If you were around for the big multi-vendor, multi-product SNMP security disaster around 2002, you might remember some of this. SNMP uses this encoding called ASN.1 which is pretty big and scary. I bet a bunch of engineers took one look at that spec, decided it was just too much work to write their own implementation, and punted on it. Given there was a product (ucd/net-snmp) with a compatible license, it shouldn't be surprising that so many were built around it (officially or otherwise). This effective monoculture meant one vulnerability worked on all of them.

I'm not joking. If you never saw this, or if it's faded from your memory in the past 11 years, you need to look at the advisory report again. Notice how long the page is, all due to the list of affected products. It's nuts!

Think about this another way. Let's say you're going to build a network much like the IPv4 Internet. You want to make it so it can have millions or billions of nodes, with some as end stations and others as routers. There will be any number of paths through this network, and you're worried about routing loops.

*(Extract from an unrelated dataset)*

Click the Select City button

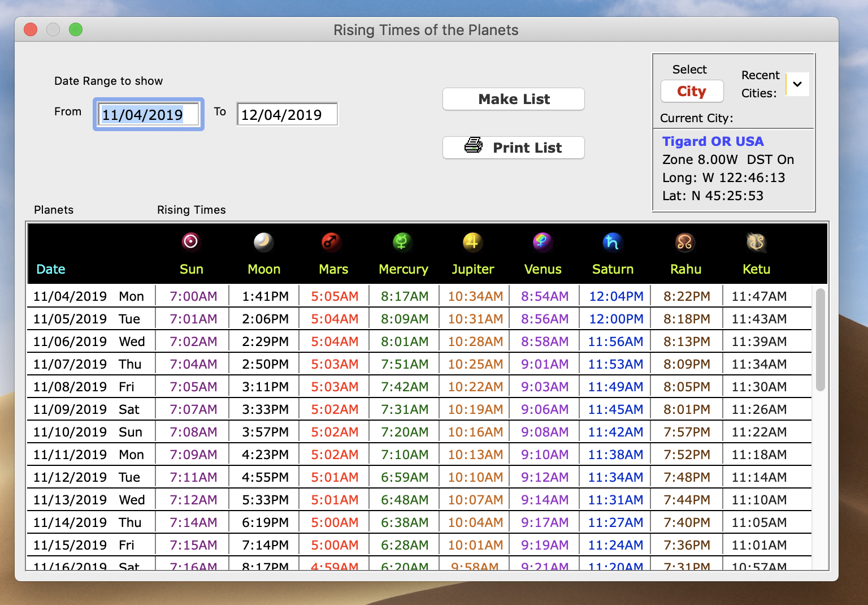692,91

This can happen if router A sends traffic for target X to router B, while router B sends that traffic to A. Pretty soon, you have an electronic food fight, and the pipe becomes saturated as packets check in and never check out. Even if there are useful routes for other traffic which cross that pipe, they become useless, because the pipe itself is full.

What now? Do you come up with some elaborate packet tracking system so that all routers remember every single packet they forward so they can check for duplicates later? Wouldn't that take up an enormous amount of memory and CPU time, and delay every single packet going through the system? Wouldn't it also delay all packets instead of just the ones which were genuinely in a loop? Yeah, that's bad.

Or, you know, you could do something really simple. Have the sender put a number in the packet, and every time someone passes it on, they just decrement that number. If that makes it hit zero, then they drop it and hopefully emit an error back to the sender. Packets will still get caught up in a loop, but at least that loop is finite and they will eventually "die".

This concept is simple enough to be used in a children's game. Get a bunch of kids together, and hand one a legal pad. Tell them to rip off the top sheet every time they hand it on to the next kid. If ripping it off reveals the cardboard backing underneath, then the game is over. Will programmers find a way to screw up something that simple? Oh, sure, but at least it'll be easier to spot.

Would you rather troubleshoot a decrementing counter?

"Oh, the number didn't go from 2 to 1 here." "Oh, we didn't catch when it went from 1 to 0 here."

... or would you rather hunt for bugs in a global stateful packet tracking system?

"Two different packets hashed to the same value, which was supposed to be impossible, but on this build on the software we only sample X bytes instead of the full Y bytes and so more packets appeared to be the same."

I know which one I'd rather work on.